Investors can learn a lot from Warren Buffett, whose above quote teaches the importance of thinking about investment time horizon, and asking ourselves before buying any given stock: can we envision holding onto it for years — even a two-decade holding period possibly?

Suppose a “buy-and-hold” investor was considering an investment into Consolidated Edison Inc (NYSE: ED) back in 2004: back then, such an investor may have been pondering this very same question. Had they answered “yes” to a full two-decade investment time horizon and then actually held for these past 20 years, here’s how that investment would have turned out.

Start date: 06/07/2004


End date: 06/05/2024
Start price/share: $39.28
End price/share: $92.60
Starting shares: 254.58
Ending shares: 597.46
Dividends reinvested/share: $52.36
Total return: 453.25%
Average annual return: 8.93%
Starting investment: $10,000.00
Ending investment: $55,367.56

The above analysis shows the two-decade investment result worked out well, with an annualized rate of return of 8.93%. This would have turned a $10K investment made 20 years ago into $55,367.56 today (as of 06/05/2024). On a total return basis, that’s a result of 453.25% (something to think about: how might ED shares perform over the next 20 years?). [These numbers were computed with the Dividend Channel DRIP Returns Calculator.]

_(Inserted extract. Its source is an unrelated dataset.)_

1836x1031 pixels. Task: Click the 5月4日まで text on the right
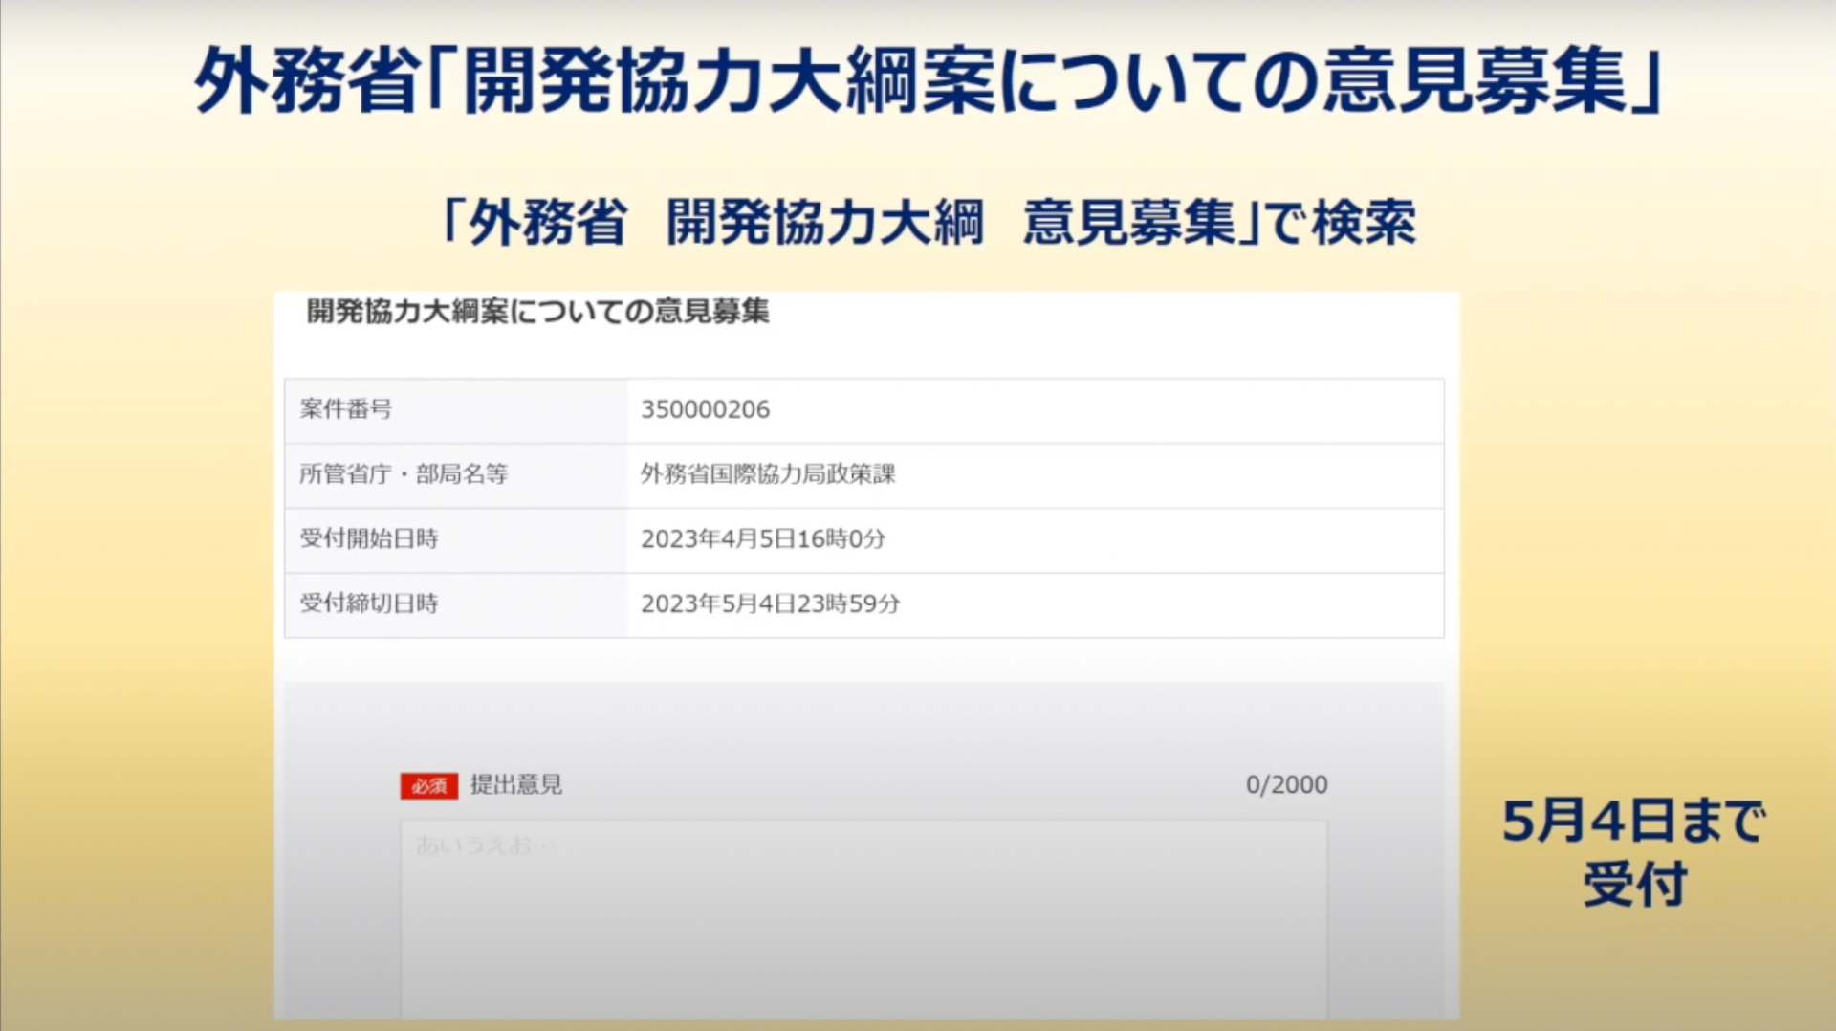point(1633,822)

Notice that Consolidated Edison Inc paid investors a total of $52.36/share in dividends over the 20 holding period, marking a second component of the total return beyond share price change alone. Much like watering a tree, reinvesting dividends can help an investment to grow over time — for the above calculations we assume dividend reinvestment (and for this exercise the closing price on ex-date is used for the reinvestment of a given dividend).

Based upon the most recent annualized dividend rate of 3.32/share, we calculate that ED has a current yield of approximately 3.59%. Another interesting datapoint we can examine is ‘yield on cost’ — in other words, we can express the current annualized dividend of 3.32 against the original $39.28/share purchase price. This works out to a yield on cost of 9.14%.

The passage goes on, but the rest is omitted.